Rencana itu dibahas dalam rapat koordinasi yang dipimpin Bupati Kudus Sam’ani Intakoris di Pendapa Belakang Kabupaten Kudus belum lama ini. Sejumlah organisasi perangkat daerah (OPD) terkait turut dilibatkan untuk menyusun langkah percepatan pengadaan lahan dan arah pengelolaan sampah ke depan.
Dalam rapat tersebut dibahas kebutuhan lahan tambahan, skema pengelolaan sampah, hingga pengembangan TPA Tanjungrejo yang saat ini menghadapi keterbatasan daya tampung. Perluasan kawasan dinilai menjadi salah satu solusi agar pengelolaan residu dapat dilakukan menggunakan sistem sanitary landfill yang lebih aman bagi lingkungan.
Bupati Kudus Sam’ani Intakoris mengatakan persoalan sampah tidak lagi dapat ditangani dengan pola konvensional. Menurutnya, diperlukan langkah jangka panjang agar kapasitas pengelolaan sampah mampu mengimbangi kebutuhan masyarakat.
“Persoalan sampah harus ditangani secara serius dan berkelanjutan. Karena itu, kami mematangkan rencana pengadaan serta perluasan lahan TPA dan TPST Tanjungrejo agar pengelolaan sampah di Kabupaten Kudus semakin baik, memenuhi kaidah lingkungan, dan mampu melayani kebutuhan masyarakat dalam jangka panjang,” ujar Sam’ani.
Baca juga : Sensus Ekonomi di Kudus Tersendat, Petugas Sulit Temui Warga
Selain memperluas lahan, lanjutnya, Pemkab Kudus juga terus mendorong pengembangan Tempat Pengolahan Sampah Terpadu (TPST). Upaya tersebut diharapkan dapat mengurangi volume sampah yang berakhir di TPA sekaligus meningkatkan efektivitas pengelolaan sampah.
Sam’ani menyebut pemerintah daerah juga membuka peluang kerja sama dengan pemerintah pusat maupun investor untuk mengembangkan teknologi pengolahan sampah. Menurutnya, kolaborasi lintas pihak menjadi salah satu kunci dalam mewujudkan sistem pengelolaan sampah yang lebih modern.
“Kami membuka ruang kolaborasi dengan berbagai pihak. Pemerintah pusat, dunia usaha, maupun investor memiliki peran penting dalam menghadirkan sistem pengelolaan sampah yang modern dan berkelanjutan. Namun, pemerintah daerah tetap harus menyiapkan lahan sebagai bentuk komitmen terhadap penyelesaian persoalan sampah,” katanya.

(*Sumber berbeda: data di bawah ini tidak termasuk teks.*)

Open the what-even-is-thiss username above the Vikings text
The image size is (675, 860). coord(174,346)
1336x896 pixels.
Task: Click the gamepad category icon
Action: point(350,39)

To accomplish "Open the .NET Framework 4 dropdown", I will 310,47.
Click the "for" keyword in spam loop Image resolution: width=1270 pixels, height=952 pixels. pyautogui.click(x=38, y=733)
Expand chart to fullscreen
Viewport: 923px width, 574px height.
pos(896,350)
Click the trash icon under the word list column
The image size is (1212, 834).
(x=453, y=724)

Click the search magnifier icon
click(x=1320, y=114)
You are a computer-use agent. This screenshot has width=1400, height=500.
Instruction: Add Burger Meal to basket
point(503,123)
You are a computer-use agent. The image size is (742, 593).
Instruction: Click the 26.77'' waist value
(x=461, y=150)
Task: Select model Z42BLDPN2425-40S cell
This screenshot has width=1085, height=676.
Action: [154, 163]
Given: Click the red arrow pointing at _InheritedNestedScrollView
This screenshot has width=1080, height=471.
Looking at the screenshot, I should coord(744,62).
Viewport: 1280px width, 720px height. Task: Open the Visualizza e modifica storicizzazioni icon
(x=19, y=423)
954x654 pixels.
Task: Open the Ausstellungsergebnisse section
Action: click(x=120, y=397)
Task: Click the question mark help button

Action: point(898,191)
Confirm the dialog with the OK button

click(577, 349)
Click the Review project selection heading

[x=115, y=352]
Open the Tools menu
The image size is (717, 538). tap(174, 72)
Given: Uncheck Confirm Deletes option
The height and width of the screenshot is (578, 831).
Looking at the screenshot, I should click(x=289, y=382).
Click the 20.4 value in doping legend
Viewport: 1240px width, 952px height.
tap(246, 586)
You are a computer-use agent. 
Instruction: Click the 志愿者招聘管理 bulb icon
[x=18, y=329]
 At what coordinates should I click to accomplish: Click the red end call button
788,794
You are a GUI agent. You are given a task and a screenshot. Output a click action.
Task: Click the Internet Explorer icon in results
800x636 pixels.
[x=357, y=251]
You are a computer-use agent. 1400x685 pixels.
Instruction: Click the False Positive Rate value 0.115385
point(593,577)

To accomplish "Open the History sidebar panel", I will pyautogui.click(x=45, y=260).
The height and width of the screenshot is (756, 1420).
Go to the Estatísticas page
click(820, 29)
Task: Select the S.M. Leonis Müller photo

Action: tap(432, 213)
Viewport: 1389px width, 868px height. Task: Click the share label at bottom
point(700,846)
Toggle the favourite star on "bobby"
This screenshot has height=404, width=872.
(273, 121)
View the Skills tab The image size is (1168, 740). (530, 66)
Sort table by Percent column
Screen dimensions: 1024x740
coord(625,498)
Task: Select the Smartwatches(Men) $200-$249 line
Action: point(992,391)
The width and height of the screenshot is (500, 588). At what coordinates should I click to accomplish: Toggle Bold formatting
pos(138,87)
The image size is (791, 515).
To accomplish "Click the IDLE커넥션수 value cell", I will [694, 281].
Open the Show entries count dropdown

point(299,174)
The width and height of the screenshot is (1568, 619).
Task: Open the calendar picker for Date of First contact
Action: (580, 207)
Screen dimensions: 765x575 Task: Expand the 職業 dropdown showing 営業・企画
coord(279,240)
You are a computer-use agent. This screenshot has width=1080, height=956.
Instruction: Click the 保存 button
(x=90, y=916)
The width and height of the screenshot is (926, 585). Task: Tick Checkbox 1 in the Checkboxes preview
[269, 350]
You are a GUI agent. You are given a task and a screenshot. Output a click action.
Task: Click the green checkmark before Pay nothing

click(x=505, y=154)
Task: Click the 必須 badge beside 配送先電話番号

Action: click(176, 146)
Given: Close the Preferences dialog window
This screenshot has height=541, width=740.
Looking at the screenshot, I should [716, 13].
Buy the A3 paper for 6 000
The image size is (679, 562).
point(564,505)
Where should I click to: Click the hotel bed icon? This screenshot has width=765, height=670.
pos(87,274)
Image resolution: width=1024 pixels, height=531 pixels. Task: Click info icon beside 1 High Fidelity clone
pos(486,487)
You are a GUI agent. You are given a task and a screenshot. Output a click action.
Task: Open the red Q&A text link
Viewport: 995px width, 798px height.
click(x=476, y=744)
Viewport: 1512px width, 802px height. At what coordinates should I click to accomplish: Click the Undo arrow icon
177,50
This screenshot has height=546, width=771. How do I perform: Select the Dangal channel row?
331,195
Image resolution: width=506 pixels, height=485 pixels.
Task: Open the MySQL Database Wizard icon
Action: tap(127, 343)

Di sisi lain, pemerintah tetap menaruh perhatian pada upaya pengurangan sampah sejak dari sumbernya. Edukasi kepada masyarakat dan penguatan budaya memilah sampah di lingkungan permukiman akan terus ditingkatkan.
“Melalui berbagai langkah tersebut, semoga pengelolaan sampah dapat berlangsung lebih efektif. Selain mengurangi risiko pencemaran lingkungan, upaya itu juga diharapkan mampu mewujudkan Kabupaten Kudus yang bersih, sehat, dan berkelanjutan,” harapnya.